> Extrahierter Text

※

Auch bei der Einladung von Russlands Staatschefs Wladimir Putin zum Brics-Gipfel 2023 durch Südafrika pochte Außenministerin Annalena Baerbock (Grüne) wegen des Haftbefehls für ihn auf Putins Festnahme. „Das Völkerrecht ist an dieser Stelle klar“, sagte sie. Putin sagte seine Teilnahme ab und schickte seinen Außenminister nach Südafrika. [13] - Eine umgehende Pressemitteilung zur Einladung an Netanjahu mit einem dringenden Appell an Herrn Lars Klingbeil, Vorsitzender der SPD, bleibt ohne Reaktion. [14]
- Es dauert bis Mitte Mai 2025, bis Merz’ Regierungssprecher mitteilt, es gebe derzeit keine Einladung an Netanjahu für einen Deutschlandbesuch. Gegen Netanjahu liegt ein Haftbefehl des Internationalen Strafgerichtshofs vor – wegen mutmaßlicher Kriegsverbrechen im Gazastreifen.
Beim Besuch von Isaac Herzog, Israels Präsident, im Schloss Bellevue aus Anlass der Aufnahme diplomatischer Beziehungen zu Israel vor 60 Jahren würdigt Frank-Walter Steinmeier die Beziehungen gebührend. Aber dann sagt Steinmeier eben auch den Satz, der von diesem Auftritt vor allem bleiben wird: Die israelische Blockade von Hilfsgütern in den Gazastreifen müsse aufgehoben werden, „nicht irgendwann, sondern jetzt“. [15] - Ein Handschlag mit Tücken – Bundespräsident Frank-Walter Steinmeier beim distanzierten Händedruck mit Israels Premierminister Benjamin Netanjahu. [16]
- Beim Israelbesuch wird Steinmeier gefragt, was er von der Forderung der Menschenrechtsorganisation Amnesty International halte, auf das Treffen mit Netanjahu zu verzichten. „Ich finde, dass die Forderung sehr einfach ist“, antwortet der Bundespräsident. [17]
- Händedruck mit Israels Premierminister Benjamin Netanjahu.
Außenminister Wadephuls Botschaft in Israel: Er stehe an der Seite Israels, aber das heiße nicht, dass Kritik verboten wäre. Das ist Wadephuls Interpretation der Staatsräson. "Unerträglich" nennt Wadephul aber auch die humanitäre Lage in Gaza. Damit die Palästinenser in Gaza eine Zukunft haben, dürfe niemand gezwungen werden, das Land zu verlassen. [18]
Sehr geehrter Herr Bundespräsident,
an dieser Stelle im Jahr 2025 „bestraft Sie die Geschichte“, weil Sie – nach 8 Jahren – zu spät kommen: Sie hätten 2017 Ihren Mitbürgern zu der Frage „Differenzierung zwischen Antisemitismus und Israel-Kritik“ eine Klarstellung übermitteln können.

※

> Angezeigte Einträge
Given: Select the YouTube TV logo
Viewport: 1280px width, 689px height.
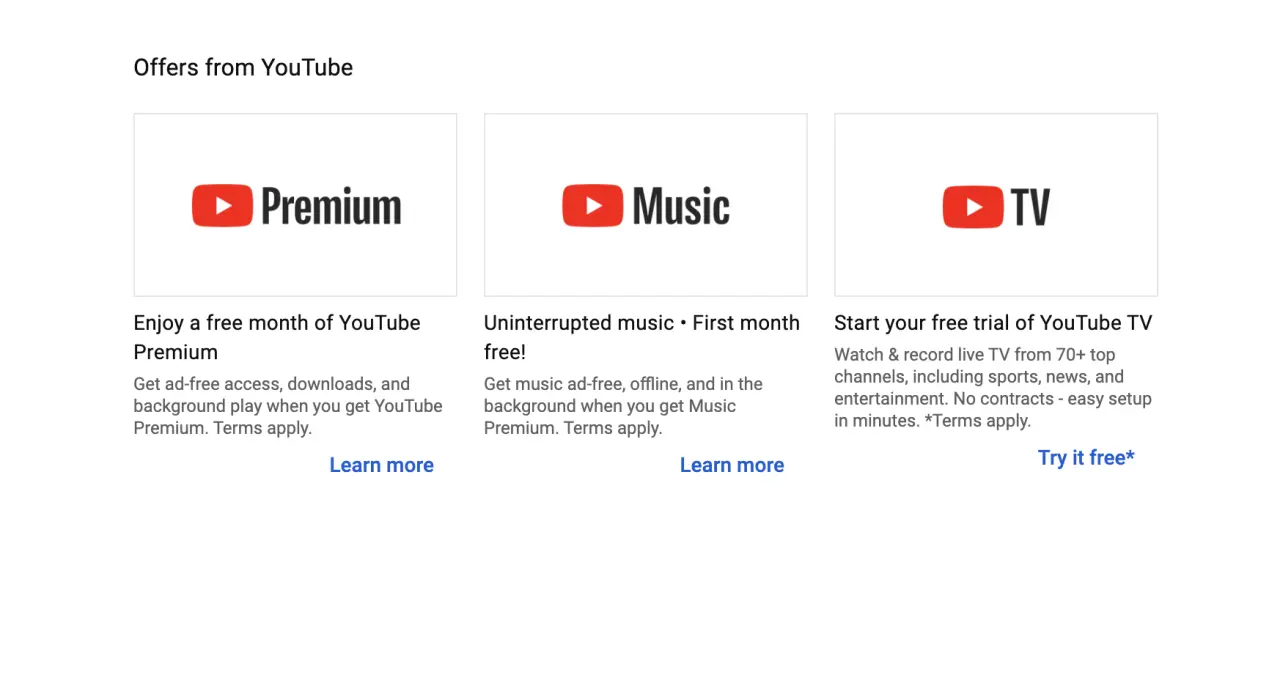Looking at the screenshot, I should point(995,206).
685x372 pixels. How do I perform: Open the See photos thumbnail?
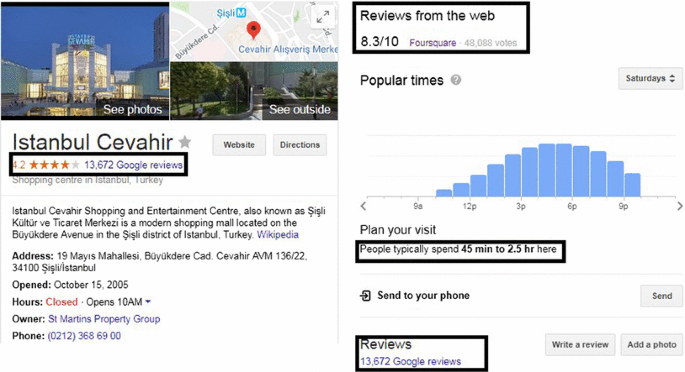pos(85,61)
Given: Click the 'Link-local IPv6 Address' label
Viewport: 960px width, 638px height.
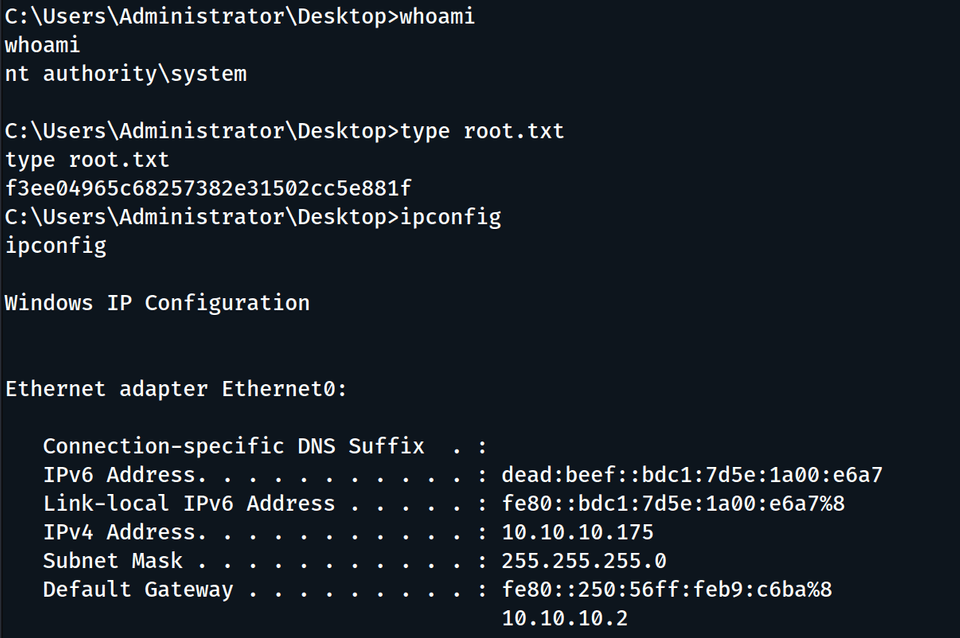Looking at the screenshot, I should point(189,503).
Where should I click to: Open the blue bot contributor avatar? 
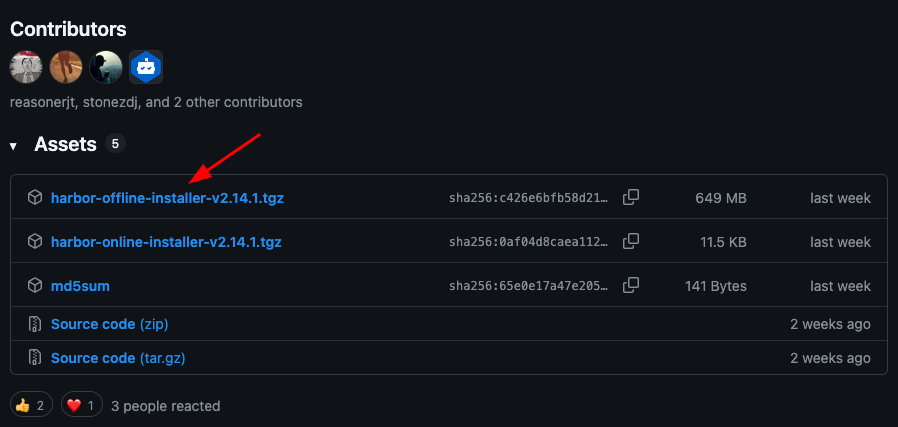[x=146, y=67]
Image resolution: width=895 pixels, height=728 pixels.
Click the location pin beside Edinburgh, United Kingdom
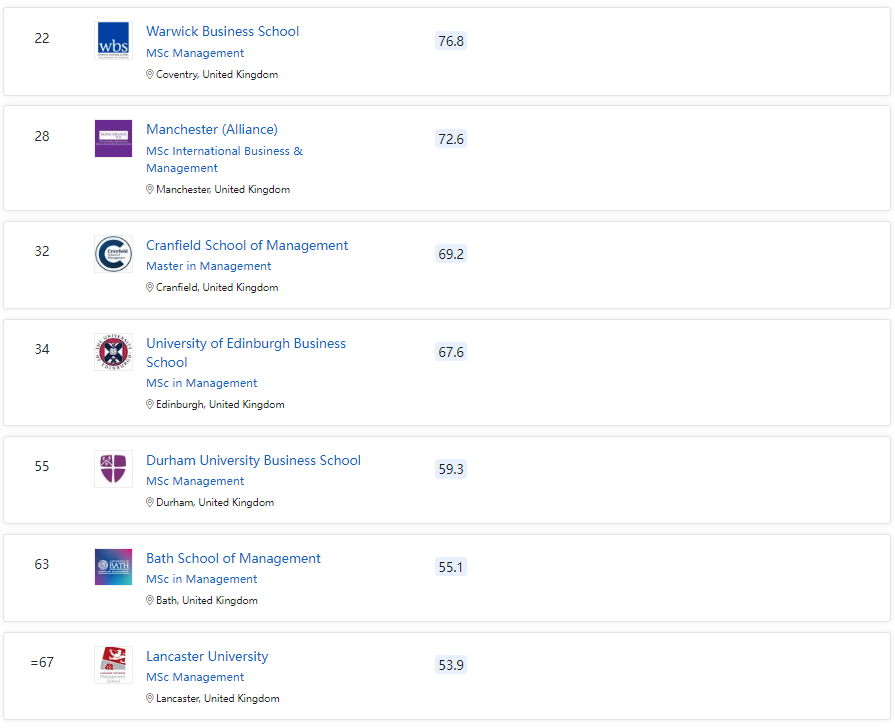[x=150, y=404]
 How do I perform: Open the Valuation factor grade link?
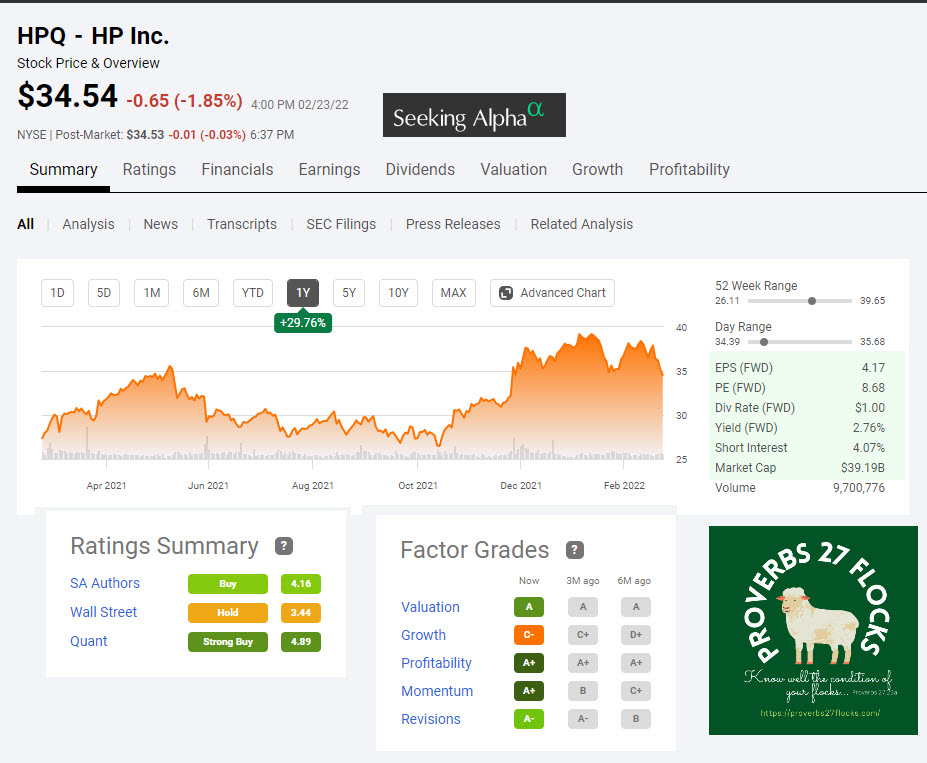point(430,607)
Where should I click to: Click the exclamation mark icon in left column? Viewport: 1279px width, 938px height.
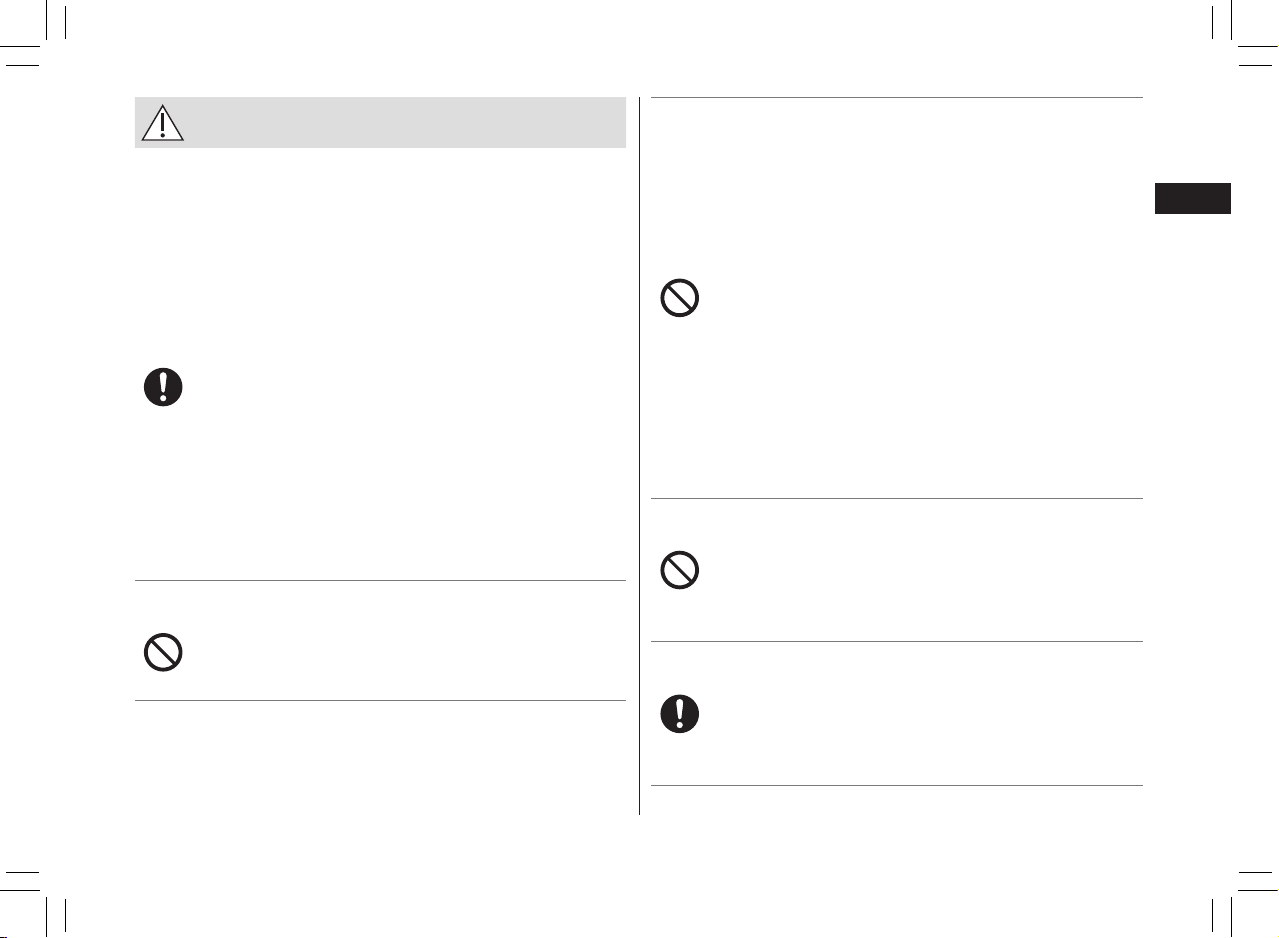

※

> Aufgaben
1. Gib den Abschnitt des extrahierten Textes wieder, der bei den Worten „Auch bei der“ beginnt und nach „Kriegsverbrechen im Gazastreifen.“ endet. Ersetze darin „Netanjahu“ durch „Benjamin Netanjahu“.
2. Schreibe den extrahierten Text über Deutschlands Umgang mit Netanjahu im Anschluss an seinen letzten Satz weiter.

> Erwartete Antworten
1.
Auch bei der Einladung von Russlands Staatschefs Wladimir Putin zum Brics-Gipfel 2023 durch Südafrika pochte Außenministerin Annalena Baerbock (Grüne) wegen des Haftbefehls für ihn auf Putins Festnahme. „Das Völkerrecht ist an dieser Stelle klar“, sagte sie. Putin sagte seine Teilnahme ab und schickte seinen Außenminister nach Südafrika. [13] - Eine umgehende Pressemitteilung zur Einladung an Benjamin Netanjahu mit einem dringenden Appell an Herrn Lars Klingbeil, Vorsitzender der SPD, bleibt ohne Reaktion. [14]
- Es dauert bis Mitte Mai 2025, bis Merz’ Regierungssprecher mitteilt, es gebe derzeit keine Einladung an Benjamin Netanjahu für einen Deutschlandbesuch. Gegen Benjamin Netanjahu liegt ein Haftbefehl des Internationalen Strafgerichtshofs vor – wegen mutmaßlicher Kriegsverbrechen im Gazastreifen.

2.
Auf der ersten Seite einer aktuellen Süddeutschen Zeitung (SZ) liefert Ihnen die Presse die Konsequenzen: Extremer Anstieg antisemitischer Vorfälle in Deutschland und auf der selben Seite: der Direktor des UN-Hilfswerks für Palästina-Flüchtlinge (UNRWA) ermahnt Berlin, Deutschland müsse angesichts der Lage in Gaza erkennen, „dass Untätigkeit Konsequenzen hat“. [19]
In diesem Sinne nach 8 Jahren erneut mit Dank für Ihre Geduld
und besten Grüßen nach Berlin
R. Zander (83, parteilos)
Cc: Die im Text Erwähnten (Felix Klein, Josef Schuster, Friedrich Merz, Annalena Baerbock, Lars Klingbeil, Johann Wadephul)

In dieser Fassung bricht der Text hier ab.